City Hall already has a NYCHA infill plan in the works. NextGeneration Neighborhoods is intended to chop $4.6 billion off of NYCHA's $17.1 billion in unmet capital needs—through private development, as well as increased rent collection, administrative staff cuts, and commercial leases on NYCHA property. Some developments will be entirely below market rate, while others will be half-and-half.

But advocates say NextGen is generating middle class housing while failing to adequately fund NYCHA repairs or create more space on NYCHA property for the working poor.

"It fails to address the improvements needed by making [NYCHA residents] live in disgusting conditions, and it does almost nothing to address the low-income families in New York making between $20,000 to $35,000 a year who need housing," EBC organizer Matthew Marienthal charged.

City Hall says it has met with the organizers of today's action, and are open to working with them further.

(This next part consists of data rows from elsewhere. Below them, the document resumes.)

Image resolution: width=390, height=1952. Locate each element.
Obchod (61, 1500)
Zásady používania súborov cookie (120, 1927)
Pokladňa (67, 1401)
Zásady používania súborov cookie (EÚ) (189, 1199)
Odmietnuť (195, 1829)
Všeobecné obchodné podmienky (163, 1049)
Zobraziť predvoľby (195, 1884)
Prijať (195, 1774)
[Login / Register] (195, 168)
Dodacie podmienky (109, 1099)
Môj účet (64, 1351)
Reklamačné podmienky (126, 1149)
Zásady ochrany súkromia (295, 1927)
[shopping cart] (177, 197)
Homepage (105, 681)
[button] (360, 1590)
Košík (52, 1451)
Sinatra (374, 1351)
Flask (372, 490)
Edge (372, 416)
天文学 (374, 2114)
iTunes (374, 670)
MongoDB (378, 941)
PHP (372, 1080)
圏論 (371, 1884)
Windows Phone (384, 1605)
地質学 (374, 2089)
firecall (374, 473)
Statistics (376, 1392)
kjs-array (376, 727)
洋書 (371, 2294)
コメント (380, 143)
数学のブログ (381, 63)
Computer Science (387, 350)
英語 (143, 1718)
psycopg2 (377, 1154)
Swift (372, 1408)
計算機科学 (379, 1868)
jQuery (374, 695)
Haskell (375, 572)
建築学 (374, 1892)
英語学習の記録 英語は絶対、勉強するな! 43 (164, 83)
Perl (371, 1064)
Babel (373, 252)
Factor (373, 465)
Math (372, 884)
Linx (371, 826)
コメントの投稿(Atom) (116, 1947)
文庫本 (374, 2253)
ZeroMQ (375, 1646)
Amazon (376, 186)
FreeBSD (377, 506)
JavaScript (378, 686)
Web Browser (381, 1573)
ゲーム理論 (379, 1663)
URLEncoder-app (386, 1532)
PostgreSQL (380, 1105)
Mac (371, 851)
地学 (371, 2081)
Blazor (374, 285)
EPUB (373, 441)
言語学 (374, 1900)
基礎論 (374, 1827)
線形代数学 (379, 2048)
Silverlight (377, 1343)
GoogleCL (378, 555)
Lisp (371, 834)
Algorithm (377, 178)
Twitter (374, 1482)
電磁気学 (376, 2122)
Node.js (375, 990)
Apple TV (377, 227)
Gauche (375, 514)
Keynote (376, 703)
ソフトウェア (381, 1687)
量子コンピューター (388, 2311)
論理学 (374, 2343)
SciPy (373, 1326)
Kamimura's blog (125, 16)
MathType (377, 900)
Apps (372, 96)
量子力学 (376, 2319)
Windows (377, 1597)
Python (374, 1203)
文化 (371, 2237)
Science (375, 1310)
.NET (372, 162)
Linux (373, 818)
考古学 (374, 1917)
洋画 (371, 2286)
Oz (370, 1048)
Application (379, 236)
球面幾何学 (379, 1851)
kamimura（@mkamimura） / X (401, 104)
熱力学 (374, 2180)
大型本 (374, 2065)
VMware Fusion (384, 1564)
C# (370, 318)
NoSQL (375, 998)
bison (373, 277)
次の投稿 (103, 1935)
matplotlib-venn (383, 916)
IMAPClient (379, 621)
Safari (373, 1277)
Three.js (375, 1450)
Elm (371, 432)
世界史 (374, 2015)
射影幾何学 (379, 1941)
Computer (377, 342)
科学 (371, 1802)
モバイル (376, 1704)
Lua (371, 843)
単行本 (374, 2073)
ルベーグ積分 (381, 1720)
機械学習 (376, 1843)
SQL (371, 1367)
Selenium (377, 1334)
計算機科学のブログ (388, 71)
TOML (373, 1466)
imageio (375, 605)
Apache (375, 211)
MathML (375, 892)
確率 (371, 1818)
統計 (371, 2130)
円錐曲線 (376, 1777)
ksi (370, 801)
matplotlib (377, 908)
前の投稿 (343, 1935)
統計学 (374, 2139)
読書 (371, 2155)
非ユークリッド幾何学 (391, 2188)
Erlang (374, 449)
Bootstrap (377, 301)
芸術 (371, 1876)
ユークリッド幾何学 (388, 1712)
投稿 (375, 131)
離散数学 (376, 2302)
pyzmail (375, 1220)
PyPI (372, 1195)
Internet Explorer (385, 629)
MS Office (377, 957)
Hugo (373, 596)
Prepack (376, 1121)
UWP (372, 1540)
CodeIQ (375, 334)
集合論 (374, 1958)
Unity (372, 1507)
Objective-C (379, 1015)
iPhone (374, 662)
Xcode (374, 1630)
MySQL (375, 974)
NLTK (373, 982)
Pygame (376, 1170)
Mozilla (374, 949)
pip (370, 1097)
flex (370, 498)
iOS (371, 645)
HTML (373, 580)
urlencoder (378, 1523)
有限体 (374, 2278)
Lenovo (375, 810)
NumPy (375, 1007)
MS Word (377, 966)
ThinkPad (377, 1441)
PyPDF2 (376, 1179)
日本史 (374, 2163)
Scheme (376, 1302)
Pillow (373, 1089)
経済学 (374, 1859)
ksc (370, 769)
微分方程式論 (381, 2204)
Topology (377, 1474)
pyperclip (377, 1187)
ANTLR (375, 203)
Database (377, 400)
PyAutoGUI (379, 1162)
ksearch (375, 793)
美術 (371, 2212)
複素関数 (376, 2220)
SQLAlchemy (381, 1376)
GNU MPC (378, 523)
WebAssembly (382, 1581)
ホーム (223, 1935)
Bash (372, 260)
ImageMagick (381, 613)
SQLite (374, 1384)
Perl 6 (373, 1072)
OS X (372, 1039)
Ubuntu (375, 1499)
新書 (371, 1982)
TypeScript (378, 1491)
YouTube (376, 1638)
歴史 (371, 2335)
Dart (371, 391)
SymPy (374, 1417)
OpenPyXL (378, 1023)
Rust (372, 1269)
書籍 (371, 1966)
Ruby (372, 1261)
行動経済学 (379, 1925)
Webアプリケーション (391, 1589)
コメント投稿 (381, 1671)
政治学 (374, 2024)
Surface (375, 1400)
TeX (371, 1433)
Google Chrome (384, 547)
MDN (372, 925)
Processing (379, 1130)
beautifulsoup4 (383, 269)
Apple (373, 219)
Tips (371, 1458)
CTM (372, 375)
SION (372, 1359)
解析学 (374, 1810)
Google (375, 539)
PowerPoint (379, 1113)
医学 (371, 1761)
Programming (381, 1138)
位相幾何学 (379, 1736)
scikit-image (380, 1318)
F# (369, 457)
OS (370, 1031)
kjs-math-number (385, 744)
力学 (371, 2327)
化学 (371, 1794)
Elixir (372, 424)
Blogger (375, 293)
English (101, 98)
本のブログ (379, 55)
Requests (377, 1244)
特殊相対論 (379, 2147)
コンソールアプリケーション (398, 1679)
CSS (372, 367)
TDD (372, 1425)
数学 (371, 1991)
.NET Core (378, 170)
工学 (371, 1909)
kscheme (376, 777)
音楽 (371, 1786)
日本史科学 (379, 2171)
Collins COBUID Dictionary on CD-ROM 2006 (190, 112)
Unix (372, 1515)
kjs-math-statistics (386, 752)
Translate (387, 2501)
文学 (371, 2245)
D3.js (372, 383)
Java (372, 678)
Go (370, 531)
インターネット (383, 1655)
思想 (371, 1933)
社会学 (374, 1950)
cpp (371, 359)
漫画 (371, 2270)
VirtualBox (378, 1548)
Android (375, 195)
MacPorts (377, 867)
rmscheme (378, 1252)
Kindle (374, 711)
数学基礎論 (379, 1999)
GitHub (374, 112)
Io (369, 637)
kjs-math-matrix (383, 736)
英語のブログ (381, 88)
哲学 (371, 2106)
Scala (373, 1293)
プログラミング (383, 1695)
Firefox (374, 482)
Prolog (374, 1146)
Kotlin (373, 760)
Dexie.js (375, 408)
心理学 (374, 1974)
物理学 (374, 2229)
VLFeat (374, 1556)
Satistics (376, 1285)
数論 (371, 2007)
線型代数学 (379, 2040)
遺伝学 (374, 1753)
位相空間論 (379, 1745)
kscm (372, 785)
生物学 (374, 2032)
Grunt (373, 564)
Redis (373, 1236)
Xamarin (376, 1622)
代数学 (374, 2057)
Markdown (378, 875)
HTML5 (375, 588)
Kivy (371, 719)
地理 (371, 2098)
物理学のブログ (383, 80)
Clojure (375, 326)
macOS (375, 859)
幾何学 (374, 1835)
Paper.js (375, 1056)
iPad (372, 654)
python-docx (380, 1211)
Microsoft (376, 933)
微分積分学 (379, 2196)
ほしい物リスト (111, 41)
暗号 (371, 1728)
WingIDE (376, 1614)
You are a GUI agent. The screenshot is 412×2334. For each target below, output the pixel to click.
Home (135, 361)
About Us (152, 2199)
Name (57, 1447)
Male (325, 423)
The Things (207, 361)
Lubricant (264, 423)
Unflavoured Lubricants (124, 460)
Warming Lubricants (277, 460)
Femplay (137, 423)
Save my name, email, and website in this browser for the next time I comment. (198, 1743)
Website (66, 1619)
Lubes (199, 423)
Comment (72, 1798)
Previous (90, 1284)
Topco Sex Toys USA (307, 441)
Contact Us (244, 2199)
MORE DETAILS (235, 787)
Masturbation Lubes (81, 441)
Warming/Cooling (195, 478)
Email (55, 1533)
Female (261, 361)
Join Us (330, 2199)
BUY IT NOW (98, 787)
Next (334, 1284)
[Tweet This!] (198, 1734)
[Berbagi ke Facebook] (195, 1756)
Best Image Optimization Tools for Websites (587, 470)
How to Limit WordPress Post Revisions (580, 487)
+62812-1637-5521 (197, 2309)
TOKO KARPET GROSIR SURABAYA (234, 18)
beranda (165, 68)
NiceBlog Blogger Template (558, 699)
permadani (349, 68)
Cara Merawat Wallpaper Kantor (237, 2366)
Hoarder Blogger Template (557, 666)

"The Mayor and agency commissioners have met with Metro IAF and made clear our interest in collaborating," mayoral spokeswoman Melissa Grace said. "We share the same mission."

Yet Mayor de Blasio has also pointed to funding constraints.

"Let's be honest about this...we're probably stuck right now through 2020 with effectively no new housing aid from Washington," the mayor told Gotham Gazette during a recent press conference. "And then the state really hasn't delivered on any of the programs they said they were going to create for us. So we're on our own, anxious to do more but I don't know where the resources would be for something really big at this point. We'll keep looking for them though."

"The bottom line is we're in a crisis and we need to do more," Marienthal said. "We don't pretend that our plan is the only plan, but we know what we are doing now isn't enough."

"De Blaiso needs to make that $17 billion [NYCHA deficit] a priority," he added. "And Ben Carson and Donald Trump aren't coming to save us."